## YOUR OBJECTIVE
Could you copy each line of the listing that holds "accomplish"?

## DATA
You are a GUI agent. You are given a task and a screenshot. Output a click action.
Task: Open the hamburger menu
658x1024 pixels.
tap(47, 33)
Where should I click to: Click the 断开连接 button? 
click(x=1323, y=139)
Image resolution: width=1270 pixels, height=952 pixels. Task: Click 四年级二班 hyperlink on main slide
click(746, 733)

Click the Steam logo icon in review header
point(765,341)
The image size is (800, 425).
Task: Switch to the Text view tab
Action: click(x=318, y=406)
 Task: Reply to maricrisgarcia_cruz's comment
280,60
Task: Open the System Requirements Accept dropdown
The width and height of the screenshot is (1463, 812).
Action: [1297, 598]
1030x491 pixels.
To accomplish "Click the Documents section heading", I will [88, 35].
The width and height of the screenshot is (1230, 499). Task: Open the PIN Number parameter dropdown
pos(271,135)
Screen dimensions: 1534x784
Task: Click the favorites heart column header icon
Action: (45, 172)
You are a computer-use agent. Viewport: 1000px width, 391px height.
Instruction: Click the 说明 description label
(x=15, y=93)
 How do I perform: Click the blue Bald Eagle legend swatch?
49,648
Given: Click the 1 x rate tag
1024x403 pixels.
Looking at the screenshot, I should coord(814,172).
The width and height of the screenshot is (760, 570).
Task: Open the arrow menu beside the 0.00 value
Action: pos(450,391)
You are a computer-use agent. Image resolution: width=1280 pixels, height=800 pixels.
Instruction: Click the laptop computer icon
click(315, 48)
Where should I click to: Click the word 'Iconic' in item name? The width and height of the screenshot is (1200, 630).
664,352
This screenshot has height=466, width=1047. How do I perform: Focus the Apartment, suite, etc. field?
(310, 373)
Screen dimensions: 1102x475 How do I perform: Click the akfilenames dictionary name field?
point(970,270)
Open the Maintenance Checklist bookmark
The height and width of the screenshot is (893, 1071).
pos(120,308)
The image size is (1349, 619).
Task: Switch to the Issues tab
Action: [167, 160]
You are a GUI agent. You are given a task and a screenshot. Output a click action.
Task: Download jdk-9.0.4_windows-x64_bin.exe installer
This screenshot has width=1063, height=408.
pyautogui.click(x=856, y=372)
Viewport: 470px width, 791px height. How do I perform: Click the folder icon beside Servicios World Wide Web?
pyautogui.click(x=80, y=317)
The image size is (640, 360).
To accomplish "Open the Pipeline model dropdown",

## TASK OUTPUT
To accomplish "Click the Documents section heading", I will [88, 35].
To accomplish "Open the Pipeline model dropdown",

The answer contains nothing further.